# Got me some Buckeye !!



## wombat (Aug 4, 2018)

Thanks to Stan @ The100road I finally got more buckeye burl to play with.

A pair of "Joeys" Both are Jarrah frames using my split fame design ( eliminates the weak cross grain at the forks). For a bit of contrast the buckeye was paired with some 5000 year old red gum using red gum and ash veneers as spacers and then sitting on some maple. Brass pins and lanyard hole finish it off.
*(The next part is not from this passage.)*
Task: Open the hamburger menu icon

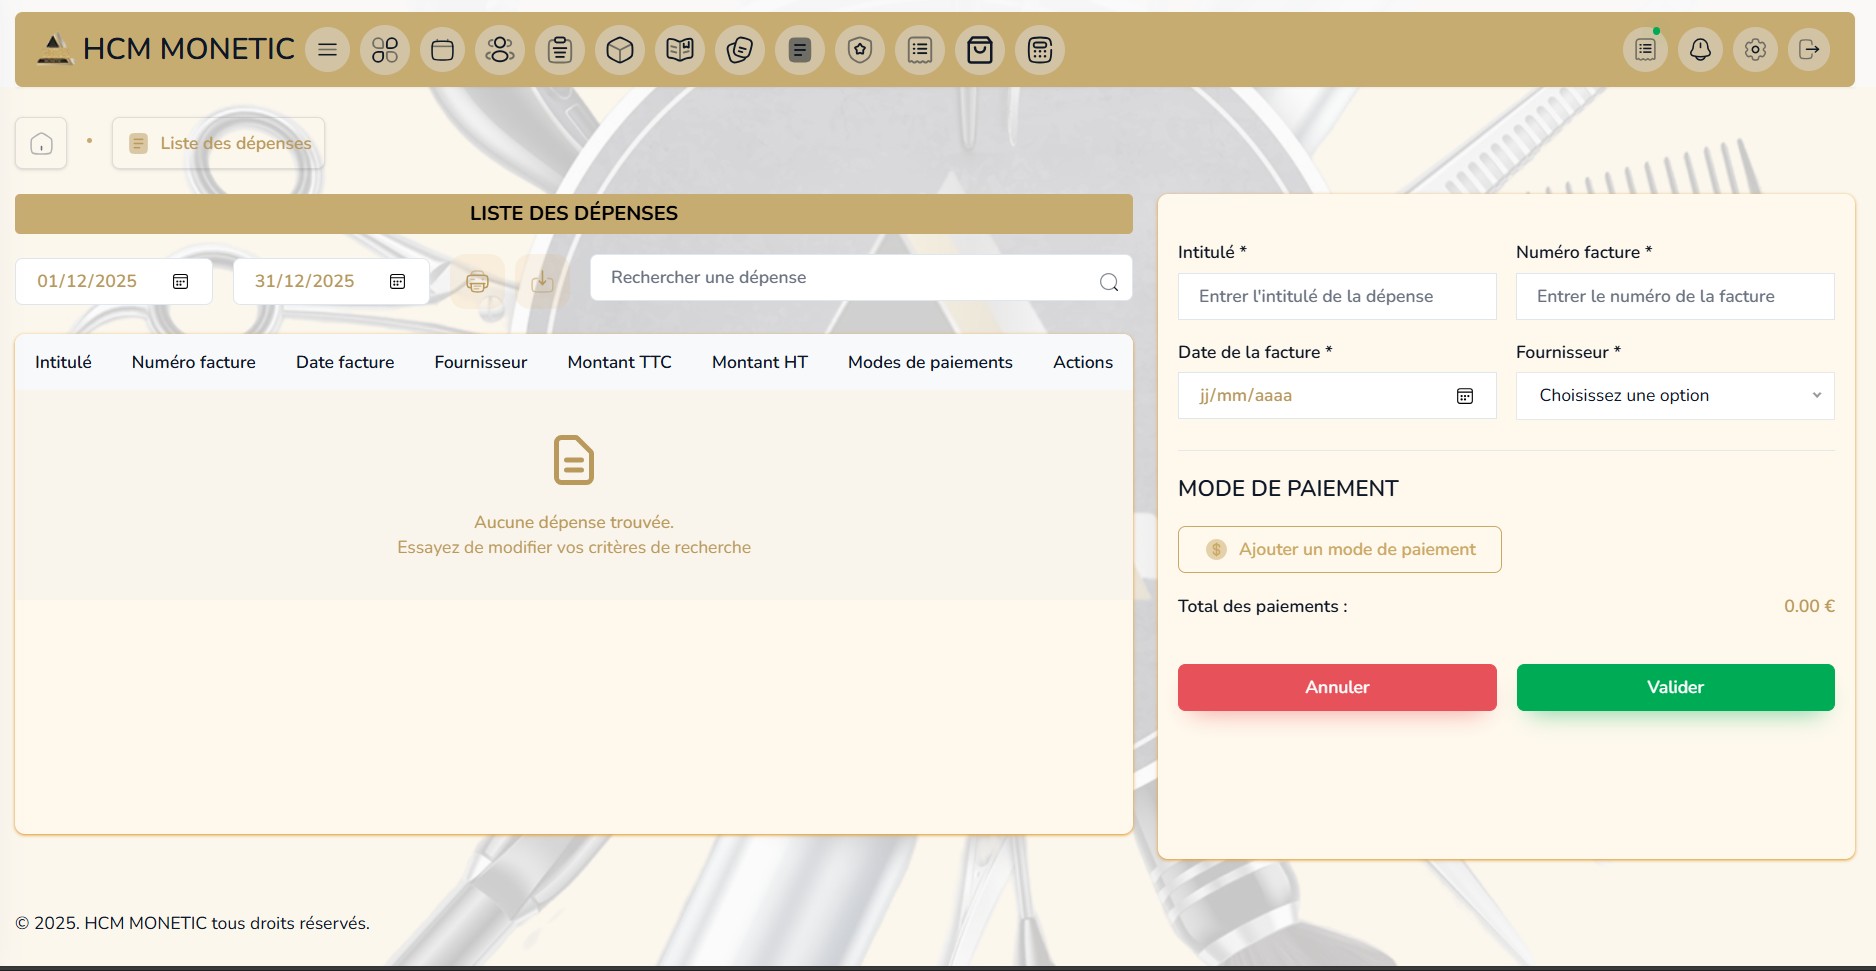Action: tap(327, 50)
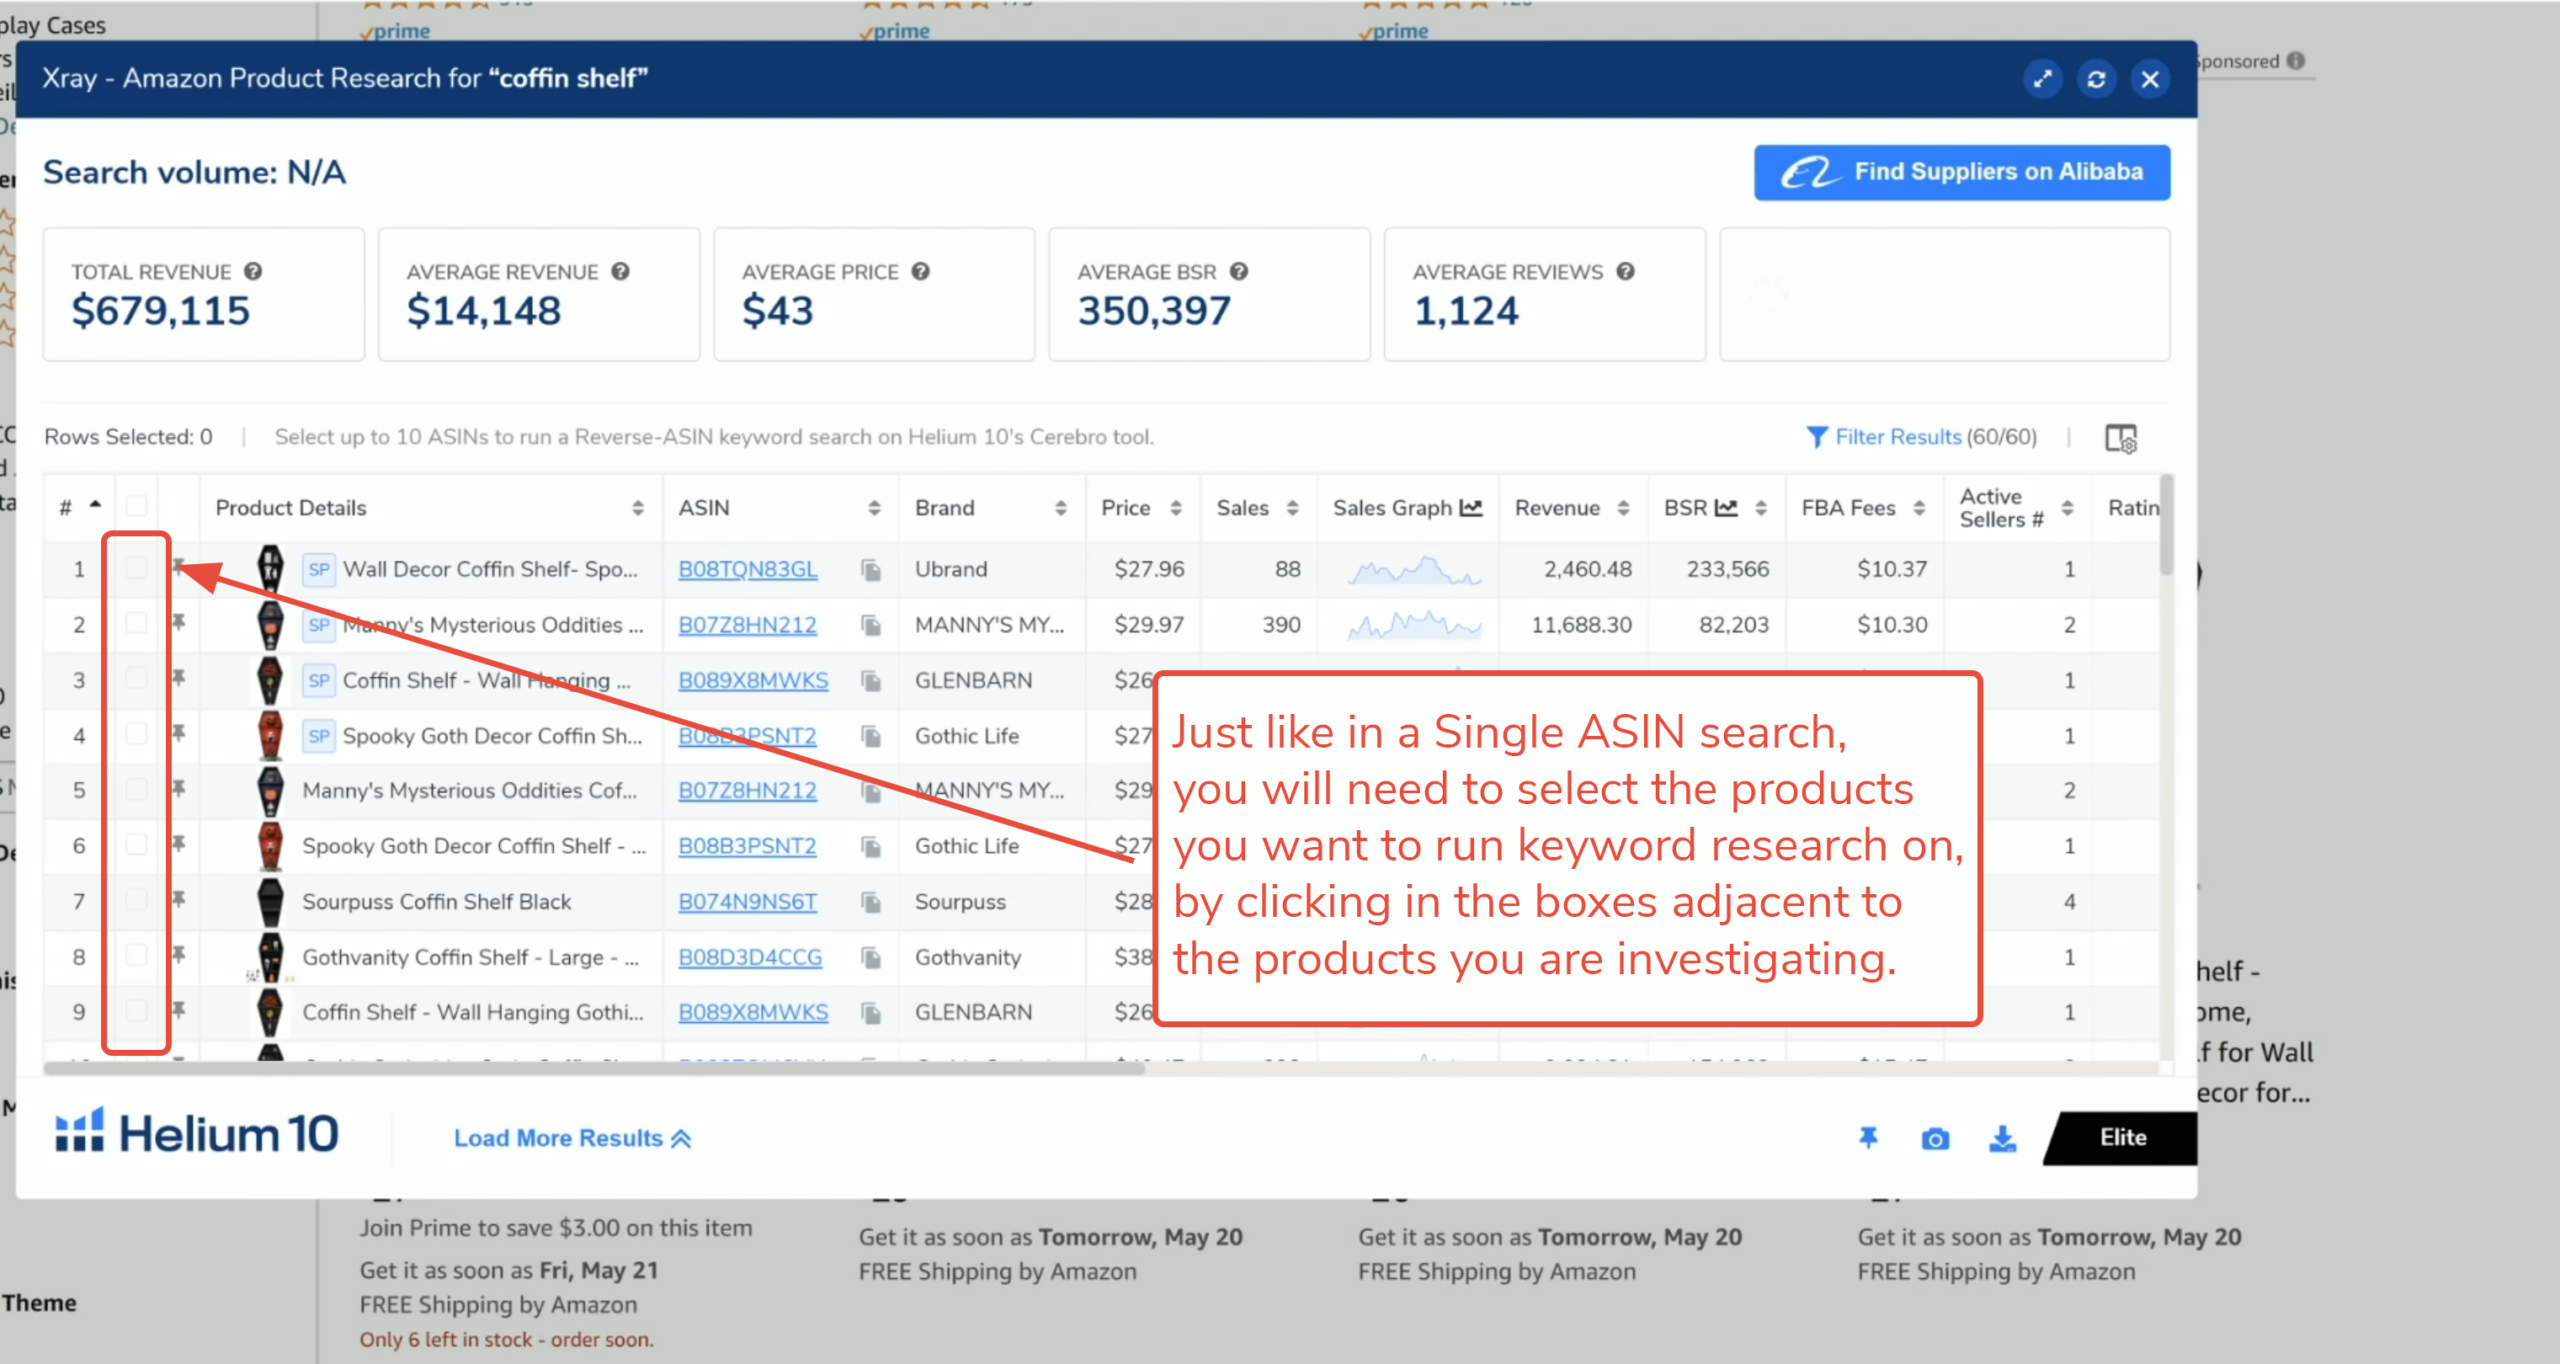Viewport: 2560px width, 1364px height.
Task: Click the expand Xray window icon
Action: point(2042,79)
Reactions: Like 2 | EyeCandy! 9 | Way Cool 4


----------



## The100road (Aug 4, 2018)

Those look great man!!! Awesome work.

Reactions: Agree 2


----------



## gman2431 (Aug 4, 2018)

I so need to get one of these one day... all of these posts are always very cool!

Reactions: Agree 2


----------



## Nature Man (Aug 5, 2018)

Magnificent! Takes the prize for beauty! Chuck


----------



## rocky1 (Aug 5, 2018)

Beautiful as always Walter!


----------



## woodtickgreg (Aug 5, 2018)

I never get tired of seeing your work on these. Beautiful as always.


----------



## wombat (Aug 5, 2018)

Thanks guys !


----------



## DKMD (Aug 5, 2018)

Gorgeous! Love the color combo!


----------